A mid-size Canadian enterprise company developing subscription and usage billing and rating solutions for data, voice, SMS and API usage. The company’s SAAS platform allows its customers to create robust billing solutions that are device/solution agnostic, with customizable business rules to rate traffic, categorize charges and define a variety of service and account levels.
The client platform ingests a variety of usage information across a number of different sources. Traditionally, billing solutions have been designed to enable billing and rating on a per service basis and requires its customers to configure and update multiple accounts to handle those services. The platform has the ability to send notifications on a per service basis, set renewal terms for individual services etc. Increasingly, customers of the client are looking to generate insights into end-user usage across multiple services. The customers want to develop correlations across multiple data services in order to optimize billing their users, and upsell/recommend packages to their users and improve retention.
Crater Labs implemented a recommendation system, leveraging a graph convolutional network. By representing the relational data within its data warehouse as a graph, Crater Labs is able to build associations across the client’s services, seamlessly establishing usage patterns across services for each of the customer’s users through a single model. With our machine learning solution, billing and rating can factor data, voice, SMS and API services simultaneously, and generate insights into how the Client’s customers can optimize their billing and rating plans. Currently, our solution specifically makes recommendations on picking optimal data plans based on cross-service usage, and also predictively identifies the end-users who are at risk of churn.

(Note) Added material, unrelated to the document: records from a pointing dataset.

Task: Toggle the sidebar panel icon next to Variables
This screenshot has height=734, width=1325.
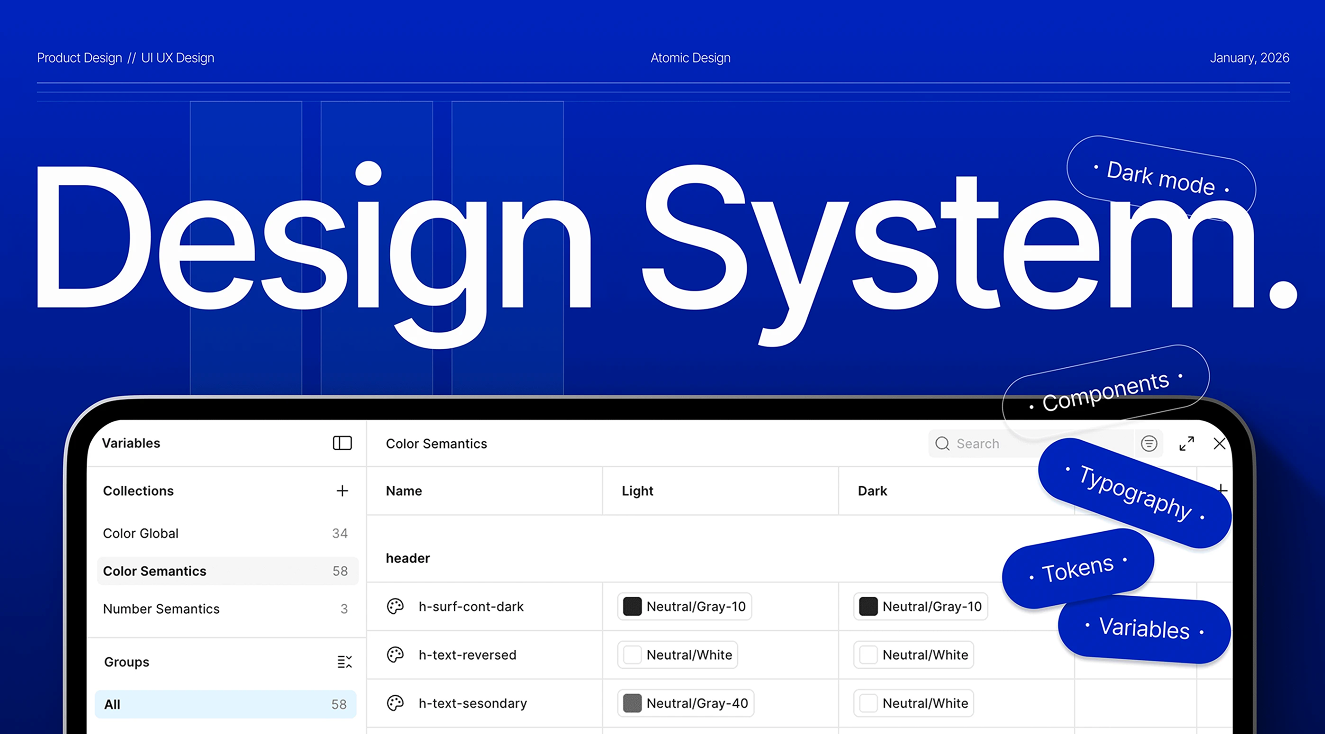Action: (342, 443)
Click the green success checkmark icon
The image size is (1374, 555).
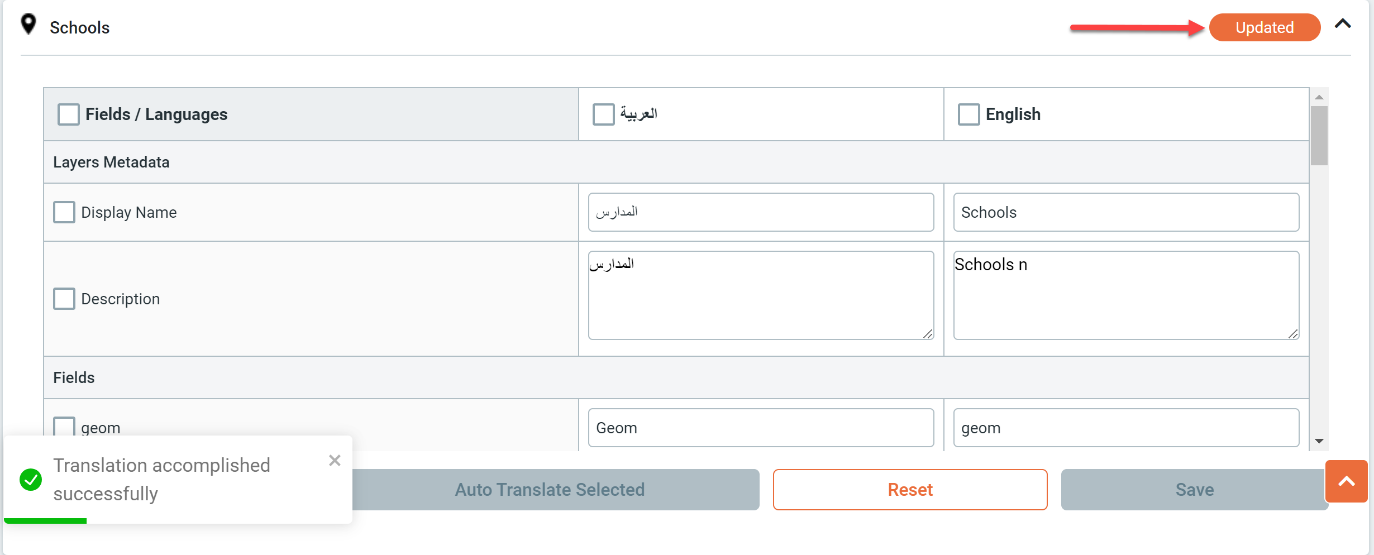31,480
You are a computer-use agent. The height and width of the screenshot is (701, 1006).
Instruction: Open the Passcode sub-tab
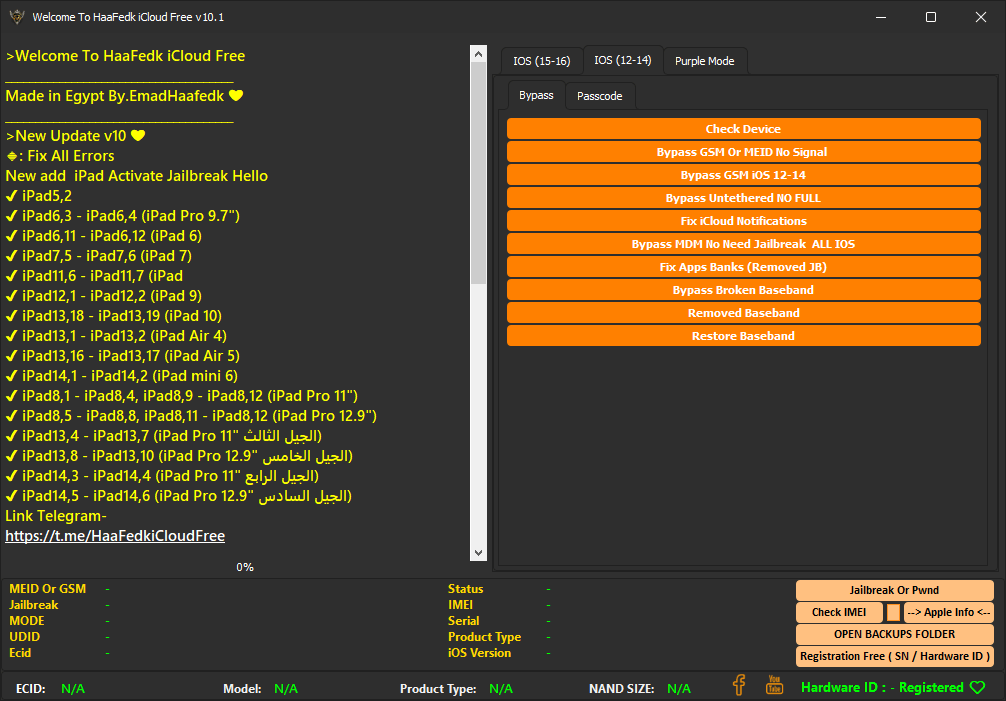600,96
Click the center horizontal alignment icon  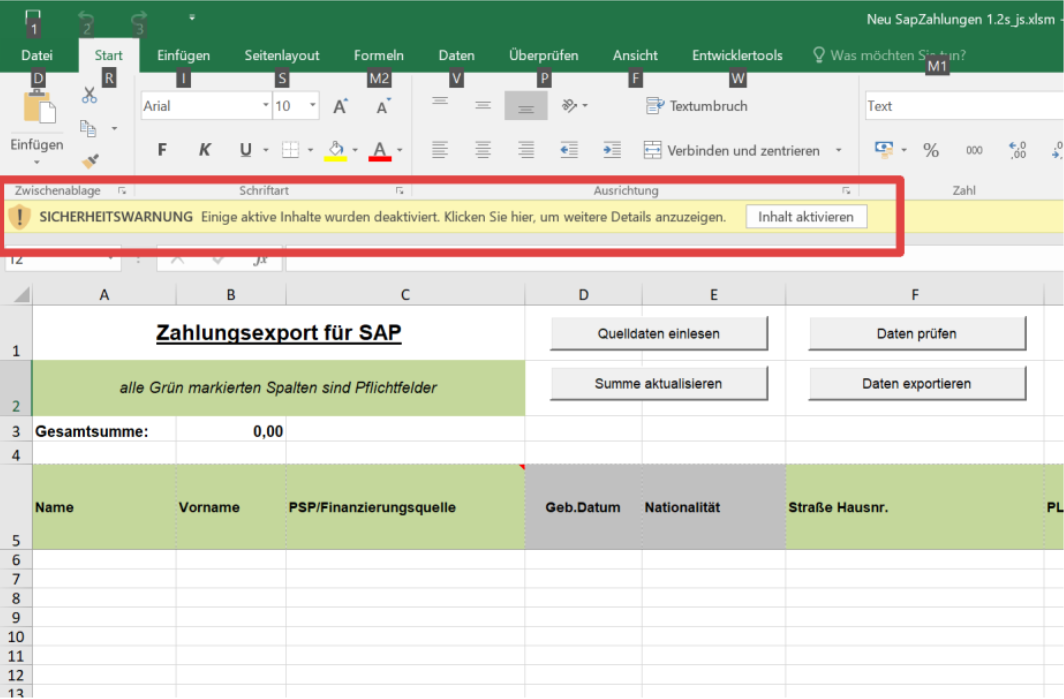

Crater Labs created a graph-convolutional neural network that immediately established linkages across the billing and rating services provided. Without having to modify its data warehouse, Crater Labs’ was able to develop a model that provides the Client’s customers with real-time insights into recommendations it can make to its customers to optimize billings, commitments, and provide pro-active advice to minimize cost while maximizing service levels. In addition, our model is able to provide real-time signals as to when a customer may leave.
Benefits and ROI
As a part of a pilot project run earlier this year, the solution Crater Labs developed was able to successfully identify situations indicating user churn, and also make accurate recommendations on billing and rating plan changes to increase end-user satisfaction. The client expects a double-digit ROI on its investment in the project.